The department of Rural Development and Land Reform has endorsed the proposal to drop the “willing buyer, willing seller” approach to land reform, saying the government has been exploited by commercial farmers who inflate land prices.
The department is under pressure to transfer 30 percent of agricultural land to black people by 2014, with an estimated R27 billion needed from Treasury over the next three years.
The ANC policy conference last week proposed that the “willing buyer, willing seller” approach be dropped as it was too costly and slow.
It also agreed that the expropriation of land with “just and equitable” compensation was the preferred alternative.
The ruling party would not have to change the constitution, as it makes provision for expropriation with compensation in the public interest.
Deputy Minister Lechesa Tsenoli said in an interview with the Pretoria News that not enough commercial farmers were showing a willingness to co-operate with the government.
The state was at a disadvantage as it was the only willing buyer, making it susceptible to inflated prices, sometimes with the involvement of corrupt departmental officials.
The Special Investigating Unit last year uncovered corruption involving about R300 million in grants issued under the department’s land reform programme.
A prominent businessman and three department officials are facing charges related to this.
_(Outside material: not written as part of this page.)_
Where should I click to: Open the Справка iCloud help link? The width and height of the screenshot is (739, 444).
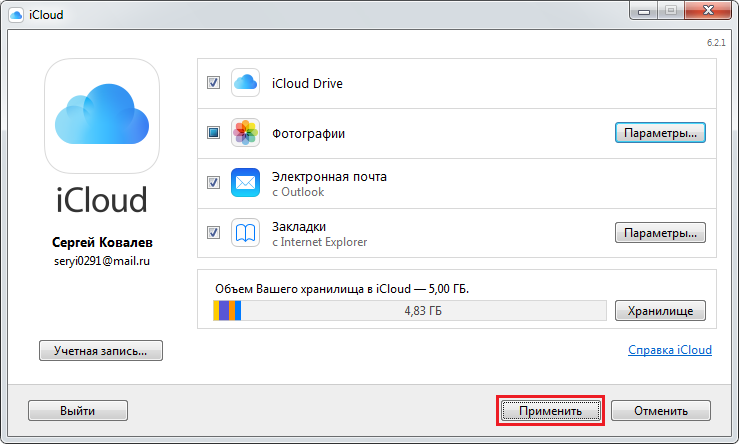coord(670,350)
Three farms worth about R51 million have been forfeited as they are considered proceeds of crime.
“In some instances there have been problems of collusion between department officials and some farmers, badly distorting land prices. Even where there is no corruption the prices are high. That created a problem.”
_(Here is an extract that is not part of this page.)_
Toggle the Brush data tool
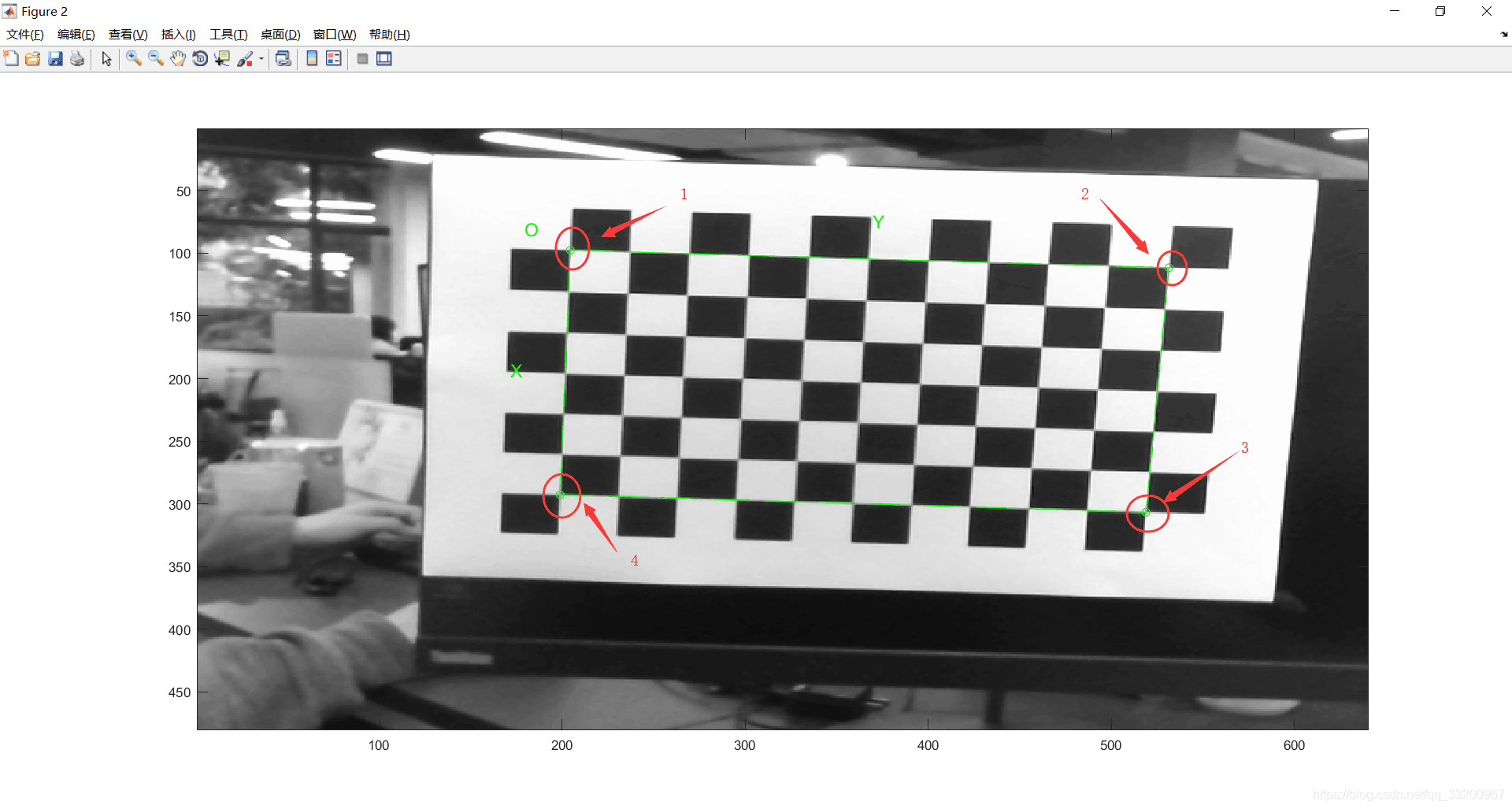 coord(245,59)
Establishing a valuer-general’s office was among the interventions under discussion to deal with the problem of sellers inflating land prices, said Tsenoli.
The government had no choice but to reach the target of transferring 30 percent of the 82 million hectares of agricultural land that was now in the hands of presumably white commercial farmers, he said. “That’s an old target and there is nothing unrealistic about it.
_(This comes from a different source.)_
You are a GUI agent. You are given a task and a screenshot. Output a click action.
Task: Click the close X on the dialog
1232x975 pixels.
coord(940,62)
“We should be doing more than 30 percent. It’s a fraction of what we realistically ought to be talking about almost two decades after freedom,” Tsenoli said.
“We have to move mountains to be able to deliver on that target.”
Tsenoli shot down criticism that most of the land that had changed hands through restitution or redistribution was now unproductive, saying that in some instances these farms had not been run productively anyway.
“Some farms that were bought were not managed well by their previous owners. They ran them down before they were claimed back.
“It should have been expected that when you destroy people’s relationship with the land, their farming experience will go away and you will have to re-establish it.
“The priority was the political imperative to give them back what is theirs, and there are examples where this had been successful.”
There was an urgent need to redistribute land successfully as land was at the centre of efforts to lift people out of poverty, Tsenoli said. Next year, it would be 100 years since the Native Land Act of 1913 dispossessed black people of their land.
“The other urgency comes from the fact that for 100 years the structure of the economy has remained more or less the same. The majority of people have not significantly played a role in the economy in critical areas, except as cheap labour and peripheral players.”
The department would be able to meet the deadline of December 31, as indicated at the ANC policy conference, for completing the audit of state and public land, he said.